* _TASK DIRECTIONS_
Collect all lines from the records below that include the word "agent".

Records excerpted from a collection
════

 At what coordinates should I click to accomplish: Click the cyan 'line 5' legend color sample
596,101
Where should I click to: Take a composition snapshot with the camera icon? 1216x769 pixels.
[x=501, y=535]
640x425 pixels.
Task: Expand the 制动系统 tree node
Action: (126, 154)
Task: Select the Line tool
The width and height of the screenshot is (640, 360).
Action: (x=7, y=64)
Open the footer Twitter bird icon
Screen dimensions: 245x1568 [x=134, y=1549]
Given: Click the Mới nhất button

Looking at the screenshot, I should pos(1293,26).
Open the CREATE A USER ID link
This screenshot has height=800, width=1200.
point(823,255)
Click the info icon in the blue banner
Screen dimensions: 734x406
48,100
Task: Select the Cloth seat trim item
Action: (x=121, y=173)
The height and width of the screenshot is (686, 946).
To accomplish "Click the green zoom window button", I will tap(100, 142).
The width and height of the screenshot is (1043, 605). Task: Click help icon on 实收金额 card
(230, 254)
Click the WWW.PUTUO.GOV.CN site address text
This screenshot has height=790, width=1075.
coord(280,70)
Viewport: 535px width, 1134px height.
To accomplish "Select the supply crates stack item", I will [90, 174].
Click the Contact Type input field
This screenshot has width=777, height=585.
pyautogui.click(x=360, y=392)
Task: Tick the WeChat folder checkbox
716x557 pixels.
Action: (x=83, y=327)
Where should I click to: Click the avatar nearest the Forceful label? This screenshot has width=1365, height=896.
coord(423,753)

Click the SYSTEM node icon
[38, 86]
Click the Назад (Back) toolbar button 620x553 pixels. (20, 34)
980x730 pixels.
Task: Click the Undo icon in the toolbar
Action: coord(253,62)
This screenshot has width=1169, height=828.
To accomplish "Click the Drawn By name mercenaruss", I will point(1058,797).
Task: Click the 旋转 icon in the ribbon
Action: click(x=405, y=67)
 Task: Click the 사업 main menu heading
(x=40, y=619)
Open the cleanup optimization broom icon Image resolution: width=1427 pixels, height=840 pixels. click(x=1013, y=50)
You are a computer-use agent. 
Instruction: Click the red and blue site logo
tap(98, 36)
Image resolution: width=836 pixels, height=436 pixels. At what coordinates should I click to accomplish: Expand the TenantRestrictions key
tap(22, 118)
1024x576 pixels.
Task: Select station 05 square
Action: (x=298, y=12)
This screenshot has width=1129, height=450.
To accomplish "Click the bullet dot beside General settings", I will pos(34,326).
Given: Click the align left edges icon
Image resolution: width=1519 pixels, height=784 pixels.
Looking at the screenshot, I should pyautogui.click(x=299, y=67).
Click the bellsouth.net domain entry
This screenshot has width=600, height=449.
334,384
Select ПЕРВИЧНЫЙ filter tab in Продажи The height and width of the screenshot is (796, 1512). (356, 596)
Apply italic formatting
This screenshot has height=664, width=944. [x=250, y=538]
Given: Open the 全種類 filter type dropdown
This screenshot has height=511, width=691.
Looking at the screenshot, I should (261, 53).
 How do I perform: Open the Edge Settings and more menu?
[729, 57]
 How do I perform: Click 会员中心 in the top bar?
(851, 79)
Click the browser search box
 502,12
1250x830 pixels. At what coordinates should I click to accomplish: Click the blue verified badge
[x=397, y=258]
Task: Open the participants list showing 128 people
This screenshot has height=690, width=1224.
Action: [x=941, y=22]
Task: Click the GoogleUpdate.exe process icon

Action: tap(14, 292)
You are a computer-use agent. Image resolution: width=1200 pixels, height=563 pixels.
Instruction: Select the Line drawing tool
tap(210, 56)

════

* _RESULT FOR THIS EXERCISE_
You are a computer-use agent. 
You are a computer-use agent. Image resolution: width=1200 pixels, height=563 pixels.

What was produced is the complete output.